== Excerpt ==

Alfalfa growth begins in March and continues until the onset of short days and cold temperatures or until drought induced dormancy. Haying at 28- to 35-day intervals or rotational grazing of one to 10 day grazing periods followed by three to five weeks of regrowth is normally the best way to maintain good stand life and high production. Continuous grazing may also be successful if six to eight inches of stem is maintained.
Bloat may be a problem when grazing alfalfa. Carefully read the section on bloat in this fact sheet.
Common (Kummerrowia striata)
Korean (Kummerrowia stipulacea)
The annual lespedezas are tolerant of acidity and low phosphorus situations; thus, the species are well adapted to infertile sites and offer forage of high nutritive value during late-summer under low-input production systems. Stocker cattle have been reported to gain better on a combination of lespedeza and bermudagrass than on bermudagrass alone. Seeds should be planted at 25 to 35 lbs/acre during March or April. Light grazing pressure will generally allow the plants to reseed. Yields are lower than other warm-season forages such as bermudagrass or the sudangrass types of annual grasses. As with cowpeas, growing animals perform well when allowed creep access to lespedeza.
Annual medics [Bur clover] (Medicago spp.)
This group of cool-season annual forages consists of several different species. In general, they look like clovers but are actually closely related to alfalfa. Some examples of annual medics found in Oklahoma that can make a small, but significant, contribution to forage production programs include: bur clover (Medicago polymorpha), button clover (M. orbicularis), black medic (M. Iupulina), and spotted or southern burclover (M. arabica).
Little research has been conducted on the medics in the United States. They originated from the Mediterranean area and are used as short-live annuals. The medics germinate in the fall or early-spring and terminate growth in June after flowering.
Commercial seed for the annual medic species is normally difficult to find, and the plant is seldom intentionally sown. The seed may lie dormant in the soil for many years; but, when the medics do appear, they produce excellent forage for grazing and may produce an abundant seed crop. Producers should take advantage of these species and encourage their production.
Arrowleaf Clover (Trifolium vesiculosum)

===

*What this exercise asks*
1) Write out the passage of the forage excerpt from "This group of" to "burclover (M. arabica).".
2) Answer these questions from the forage excerpt.
(a) At what haying interval is alfalfa normally best maintained?
(b) At what rate per acre should annual lespedeza seed be planted?
(c) In what month do the annual medics terminate growth?

== Given material ==

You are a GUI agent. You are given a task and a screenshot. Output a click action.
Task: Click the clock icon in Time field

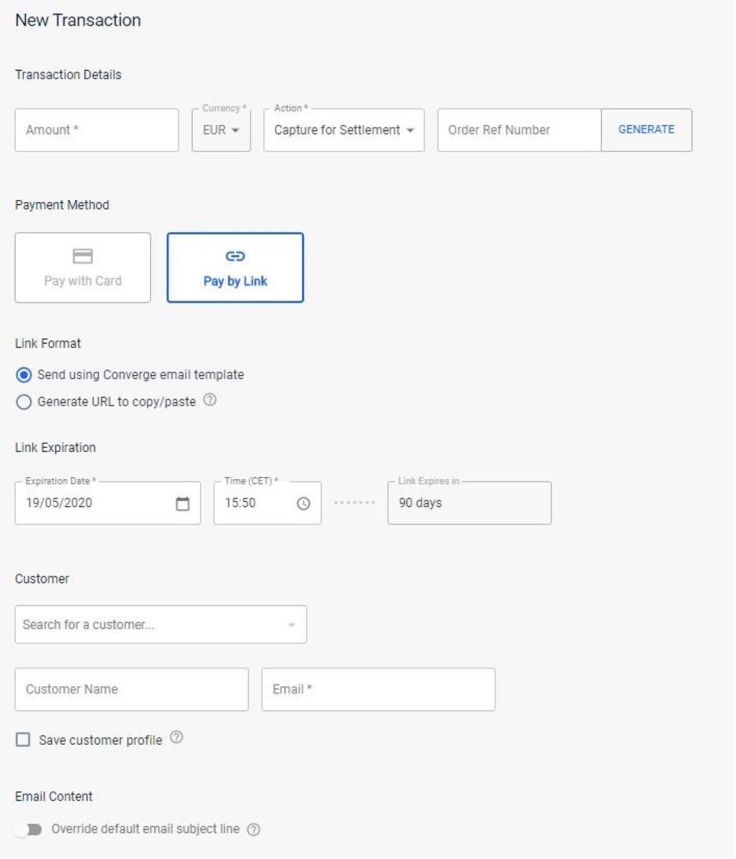pos(304,504)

===

*Solution set*
1)
This group of cool-season annual forages consists of several different species. In general, they look like clovers but are actually closely related to alfalfa. Some examples of annual medics found in Oklahoma that can make a small, but significant, contribution to forage production programs include: bur clover (Medicago polymorpha), button clover (M. orbicularis), black medic (M. Iupulina), and spotted or southern burclover (M. arabica).

2)
(a) At 28- to 35-day intervals.
(b) At 25 to 35 lbs/acre.
(c) In June, after flowering.